NEWS- Non-fiction? DA, cop sue Grisham over book


John Grisham's book about two men convicted of a 1982 murder only to be exonerated in 1999 by DNA evidence was the best-selling non-fiction book of 2006, according to Publisher's Weekly, with over 2 million copies sold.
FILE PHOTO BY TOM DALY

John Grisham knew there was one advantage to sticking to legal thrillers of the fictional variety: your characters can't jump off the page and sue you.

On Friday, September 28, two Oklahoma men featured in the best-selling author's non-fiction debut, The Innocent Man, filed suit in Eastern Oklahoma Federal Court against Charlottesville's most famous scribe and his publisher. The men allege that Grisham libeled them in the book whose subtitle is Murder and Injustice in a Small Town.

The two plaintiffs– an Oklahoma State Bureau of Investigation agent and the Pontotoc County district attorney– allege that they were unfairly portrayed in Grisham's narrative of the wrongful conviction of one-time professional baseball player Ron Williamson, who spent more than a decade on death row before DNA evidence exonerated him. Their suit says that the book is rife with falsehoods and misrepresentations "designed to defame the Plaintiffs as well as create publicity that cast the Plaintiffs in a false light."

Grisham would say only, "It would be inappropriate for me to comment on pending litigation."

The complaint doesn't list any explicitly defamatory statements, but the DA, Bill Peterson, launched a website that doesn't allege misstatements so much as cite numerous passages where Grisham doesn't tell the whole story.

"When objectivity and balance are unduly compromised in favor of dramatic license," Peterson writes, "the truth suffers."

Can there be such thing as libel by omission?

Thomas Nachbar, a professor of media law at the UVA Law School, says there are circumstances where cherry-picking facts would be considered libelous. "If you say a person was seen leaving the scene with his hands covered in blood and you know he's a surgeon, there's a falsehood implied by that," he explains.

Among the numerous examples listed on billpetersondistrictattorney.com are accusations that Grisham ascribes motives and thought patterns to Peterson and the other plaintiff although the writer allegedly spoke to Peterson for only half an hour four months before the book's publication, and that he never spoke to agent Gary Rogers.

Grisham's book also implies Peterson settled a lawsuit with the two wrongfully convicted men (the other got life in prison) when, in fact, a judge dismissed Peterson's portion of the suit, and it was other defendants in the same suit who had settled. Grisham hints that Peterson should have known about the real killer's history of violence against women even though those violent offenses occurred four to five years after the murder in question. Grisham also suggests that Peterson relied on unreliable hair evidence before such methods were found to be inconclusive.

Peterson has posted scans of his correspondence with Grisham via faxed letters. On October 19, 2006, after Peterson raised two of his objections, Grisham conceded, "I am sure you will find more than two errors. Such is the nature of non-fiction."

When Peterson responded that he didn't believe Grisham's mistakes were made in good faith, Grisham advised him, "Save yourself some time. Lose my address and fax number."

H.G. "Buzz" Bissinger knows a thing or two about dealing with people who have been unflatteringly portrayed. He wrote Friday Night Lights, the classic account of the 1988 high school football season in Odessa, Texas. Nobody sued, but Bissinger had to face charges of unfairness in the court of public opinion.

"I had to cancel a book signing down that way due to threats of bodily harm against me," says Bissinger. "The only people who were upset about the book were people who are in there only very briefly who didn't like how I delved into issues of racism and where they were putting their educational priorities."

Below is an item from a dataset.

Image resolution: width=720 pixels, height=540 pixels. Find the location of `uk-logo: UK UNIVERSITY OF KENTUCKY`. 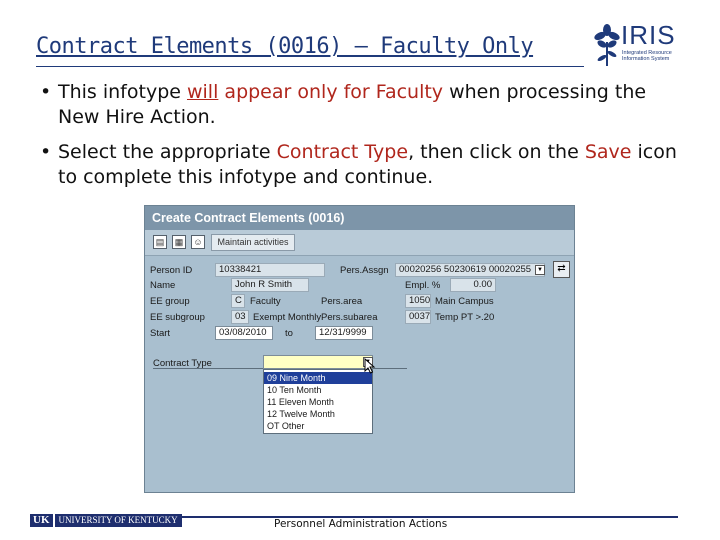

As far as "dramatic license" is concerned, Bissinger says for his part, he always wants to spin a good yarn, but never at the expense of the truth. "You want to tell the best possible story, but you don't change facts around," he says. "Sometimes that means you don't get the story you want, but so be it."

In working on his 2005 book, Three Nights in August, about a three-game series between baseball's Chicago Cubs and the St. Louis Cardinals, Bissinger says, he got to know Grisham through the Charlottesvillian's friendship with Cardinals manager Tony La Russa. Bissinger is confident his friend is standing on high ethical ground.

"All I can do is sympathize with John, because lawsuits are often without merit, and they put the writers through hell. But he'll get through this," he says. "He's an impeccable man, and I have no doubt he'll be vindicated."

The suit seeks in excess of $75,000, and an Oklahoma federal judge has set a tentative trial date of August 18, 2008. Also named as a defendant to the suit is noted defense attorney Barry Scheck, who heads a group called The Innocence Project.

This isn't the first time Grisham has been named in a lawsuit. In 2000, a parent at St. Anne's-Belfield School accused Grisham of trying to inflict emotional distress when he, as a board member, accused her of writing nasty anonymous letters. In July 2005, a judge threw out the case, only to have his ruling overturned by the Virginia Supreme Court in January. In May, the parent offered a $10,000 reward for information about the identity of the letter writer on her website, TheInnocentWoman.com.